Autor José Leandro Pereira Silveira Campos
Orientador Prof. Dr. Tercio Ambrizzi
Tipo de programa Doutorado
Ano da defesa 2019
Palavras chave South America Monsoon; Last Millennium; Paleoclimate; Speleothems; Climate
Dynamics
Departamento Ciências Atmosféricas
Resumo

In the last decades across the South America the number of last millennia paleoclimatic studies and isotopic time series rose substantially allowing the study of the paleo-precipitation on different sites along the Tropical South America or on the monsoon region. However, most of previous works studied the South American Monsoon System (SAMS) in a punctual or very localized region, just assessing the precipitation variability on the records’ site. In this work a new approach is applied to eleven δ18O isotopic and one Sr/Ca trace element paleoclimatic time series using Monte-Carlo Principal Component Analysis, accounting the uncertainty of the individual records. This approach allows us to reduce the set of 12 time series into a set of fewer physically significant variables. Just the two leading Principal Component Loadings were found physically and statistically significant.
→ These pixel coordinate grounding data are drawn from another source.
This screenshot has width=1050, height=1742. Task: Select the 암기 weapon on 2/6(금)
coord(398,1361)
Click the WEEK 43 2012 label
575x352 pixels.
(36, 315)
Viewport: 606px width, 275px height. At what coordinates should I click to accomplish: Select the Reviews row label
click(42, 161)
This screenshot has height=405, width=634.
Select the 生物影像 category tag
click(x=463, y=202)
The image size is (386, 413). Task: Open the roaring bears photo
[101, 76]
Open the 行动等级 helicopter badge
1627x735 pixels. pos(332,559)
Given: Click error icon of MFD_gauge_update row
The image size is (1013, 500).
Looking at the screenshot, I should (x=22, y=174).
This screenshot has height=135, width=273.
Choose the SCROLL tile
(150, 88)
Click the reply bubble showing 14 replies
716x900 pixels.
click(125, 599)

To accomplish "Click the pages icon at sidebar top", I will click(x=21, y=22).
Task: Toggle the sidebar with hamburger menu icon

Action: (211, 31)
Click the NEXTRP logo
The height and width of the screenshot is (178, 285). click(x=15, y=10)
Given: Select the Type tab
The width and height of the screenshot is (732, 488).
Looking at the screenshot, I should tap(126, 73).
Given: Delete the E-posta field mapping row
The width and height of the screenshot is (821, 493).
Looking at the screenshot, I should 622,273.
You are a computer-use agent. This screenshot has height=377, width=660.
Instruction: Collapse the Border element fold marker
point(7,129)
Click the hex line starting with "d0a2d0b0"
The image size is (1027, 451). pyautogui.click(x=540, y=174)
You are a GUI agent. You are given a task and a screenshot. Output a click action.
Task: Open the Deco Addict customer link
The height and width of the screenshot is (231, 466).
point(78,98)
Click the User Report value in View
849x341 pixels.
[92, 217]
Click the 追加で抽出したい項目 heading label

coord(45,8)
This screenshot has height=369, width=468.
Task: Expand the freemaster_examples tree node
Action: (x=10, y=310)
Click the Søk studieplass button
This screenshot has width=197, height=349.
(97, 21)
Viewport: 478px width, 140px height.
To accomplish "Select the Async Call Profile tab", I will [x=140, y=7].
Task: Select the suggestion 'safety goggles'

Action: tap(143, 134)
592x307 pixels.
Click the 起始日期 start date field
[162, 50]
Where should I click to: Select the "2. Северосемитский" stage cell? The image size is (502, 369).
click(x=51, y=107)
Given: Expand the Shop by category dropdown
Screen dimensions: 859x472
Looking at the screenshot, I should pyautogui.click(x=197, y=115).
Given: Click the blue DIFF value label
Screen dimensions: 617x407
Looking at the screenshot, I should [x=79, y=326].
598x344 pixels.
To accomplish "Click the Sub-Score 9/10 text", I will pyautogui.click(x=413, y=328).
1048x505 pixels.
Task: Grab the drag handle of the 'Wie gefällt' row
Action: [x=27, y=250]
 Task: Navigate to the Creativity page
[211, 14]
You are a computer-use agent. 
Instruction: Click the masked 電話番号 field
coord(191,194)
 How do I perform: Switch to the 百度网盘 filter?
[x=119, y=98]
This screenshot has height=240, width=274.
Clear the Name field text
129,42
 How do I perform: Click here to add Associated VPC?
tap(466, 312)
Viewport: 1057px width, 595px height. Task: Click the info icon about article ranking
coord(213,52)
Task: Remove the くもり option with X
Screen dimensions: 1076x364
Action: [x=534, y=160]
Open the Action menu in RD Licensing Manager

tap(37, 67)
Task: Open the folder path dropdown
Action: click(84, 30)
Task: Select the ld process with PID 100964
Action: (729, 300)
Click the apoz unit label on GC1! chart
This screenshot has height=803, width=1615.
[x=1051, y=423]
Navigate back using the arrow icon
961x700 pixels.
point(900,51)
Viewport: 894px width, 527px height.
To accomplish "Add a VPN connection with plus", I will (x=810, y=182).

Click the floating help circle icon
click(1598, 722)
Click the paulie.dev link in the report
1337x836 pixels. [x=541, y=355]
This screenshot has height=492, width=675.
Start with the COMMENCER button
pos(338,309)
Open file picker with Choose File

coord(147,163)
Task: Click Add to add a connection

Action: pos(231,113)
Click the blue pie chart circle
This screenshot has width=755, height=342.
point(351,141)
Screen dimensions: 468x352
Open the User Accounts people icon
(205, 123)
The 1st Principal Component mode representing 30±2% of the data variability, depicts the monsoon intensity variability, presenting a dipole between the South Atlantic Convergence Zone (SACZ) and the Andes region to the Northeast of Brazil (NEB) and Northern of Brazil. The 2nd Principal Component mode representing 13±1% of the data variability shows the South American Monsoon shape parameter, presenting a tripole between the Southeast south America (SESA), the SACZ domain and the NEB regions, coherent with the footprint of extreme South American Low Level Jets (SALLJ) episodes. Composite analysis based on a regime shift test based on sample means, reveals an enhanced monsoon during the early Little Ice Age (LIA) period with a monsoon axis or SACZ wider than in the Current Warm Period (CWP) and Mediaeval Climate Anomaly (MCA), rather than a southward SACZ displacement, contrasting to previous interpretations. The MCA period is found the driest period in all the South America domain except Eastern Amazonia region. Time series analysis suggest coupled behaviour between the 2nd Principal Component mode and the Atlantic Multidecadal Oscillation 
(AMO) during the MCA period and the Southern Annular Mode (SAM) during the Transitional Period (TRANS) between the MCA and LIA. Future efforts to sample paleoclimatic data over the continent, particularly over the Amazonia and the La Plata basin as well as over the ocean, where reliable paleoclimatic proxy time series is still scarce, is urgently needed to improve the South America last millennium climate variability understanding. A climate without anthropic forcings.